Re: [PATCH 3/4] iova: limit_pfn-aware augmentation for log(n) 32-bit alloc

From: Robin Murphy

Date: Thu May 28 2026 - 13:08:30 EST


Hi Rik,

I'm certainly interested to see this series, as improving the allocator has been on my to-do list for a very long time now. It might take me a while to page all the details back in, but some higher-level things stand out already...

On 2026-05-18 7:05 pm, Rik van Riel wrote:
From: Rik van Riel <riel@xxxxxxxx>

The augmented-rbtree port made __iova_search_free_gap O(log n) when
limit_pfn doesn't bind any candidate gap, but degrades to O(n) when
limit_pfn is small relative to the gaps in the tree. The classic case
is a 32-bit DMA allocation on a domain dominated by 64-bit allocations:
the augmented invariant __subtree_max_gap is satisfied everywhere (the
huge gap between the highest 64-bit allocation and the IOVA_ANCHOR
dominates), so pruning never fires, and every node above limit_pfn must
be visited and rejected before falling through to the 32-bit region.

The main reason the anchor node exists is to ensure that cached_node can always be a valid place to start an allocation walk - if we're no longer using the latter, there's little point in keeping the former either, especially if it starts causing undesirable issues. It does also help as an optimisation to avoid a couple of special cases in the current algorithm, but again if we're completely changing the algorithm then those may well no longer apply either.

Add a second augmented field that bounds the search by 32-bit-clamped
gap size:

clamped_gap32(node) =
0 if gap_to_prev == 0
0 if gap_lo >= dma_32bit_pfn
min(gap_hi, dma_32bit_pfn-1) - gap_lo + 1 otherwise

__subtree_max_gap32 = max(clamped_gap32) over subtree

clamped_gap32 is precomputed and stored on each iova whenever
gap_to_prev changes (insert, remove, reserve overlap fix-up), so the
augmented callbacks remain pure functions of the node and don't need
domain context.

The compute helper iova_compute_max() updates both __subtree_max_gap
and __subtree_max_gap32 in one pass; the hand-rolled propagate / copy
/ rotate callbacks (replacing the single-field RB_DECLARE_CALLBACKS_MAX
expansion) maintain both fields per insert/erase. Pruning in
__iova_search_free_gap selects between them based on whether the
caller is doing a 32-bit allocation.

I would think that if we still need a special case for this then we don't really have the right allocation algorithm - I recall getting as far as concluding that it would be hard to do with the generic interval tree, but with the right subtree data I would think we ought to be able to walk directly from the root towards the highest free space under the given limit_pfn, for any value of limit_pfn.
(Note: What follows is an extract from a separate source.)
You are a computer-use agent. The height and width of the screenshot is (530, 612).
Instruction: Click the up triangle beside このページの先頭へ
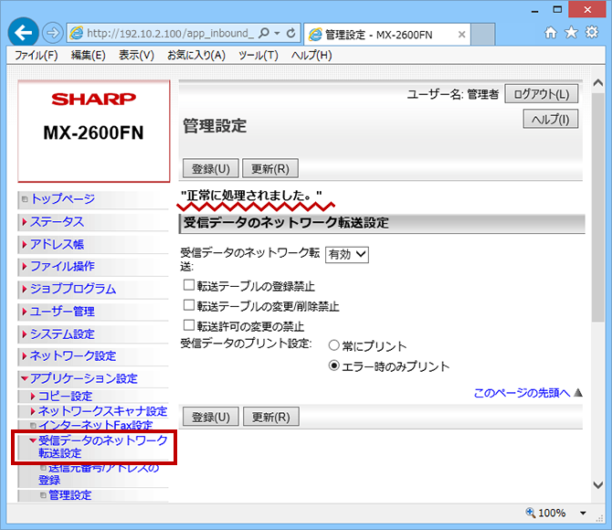tap(577, 393)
In fact I'd rather hope that the general case could get good enough to no longer need the max32_alloc_size bodge either (especially since pci_32bit_workaround will now already give up trying at all after the first failure).

Furthermore I'm also wary of growing struct iova any more than absolutely necessary, since people have sometimes complained about iova_cache usage being a large number on big, busy systems.

For 64-bit allocations the behaviour is unchanged. For 32-bit
allocations on mixed-DMA-mask domains the search is now O(log n).

And what about all the 33 to 56-bit DMA masks? They're not all that uncommon and deserve some love too. FWIW I'd imagine a general algorithm should be something like:

- while pfn_lo > limit_pfn && left->max_gap >= size, go left
- while pfn_hi + size <= limit_pfn && right->max_gap >= size, go right
- if sufficient space to right, insert right and stop.
- if left->max_gap > size, go left, else go up and left
- repeat

(If anything that then leans towards maintaining a dummy node down at start_pfn, such that we could avoid a special case for allocating off the leftmost end of the tree...)

I guess another question to ask these days is perhaps whether rbtree is still even the best choice at all, or if something newer like maple tree might be able to be even better?

Thanks,
Robin.

Assisted-by: Claude Opus <claude-opus-4-6@xxxxxxxxxxxxx>
Signed-off-by: Rik van Riel <riel@xxxxxxxxxxx>
---
drivers/iommu/iova.c | 163 ++++++++++++++++++++++++++++++++++++-------
include/linux/iova.h | 6 +-
2 files changed, 140 insertions(+), 29 deletions(-)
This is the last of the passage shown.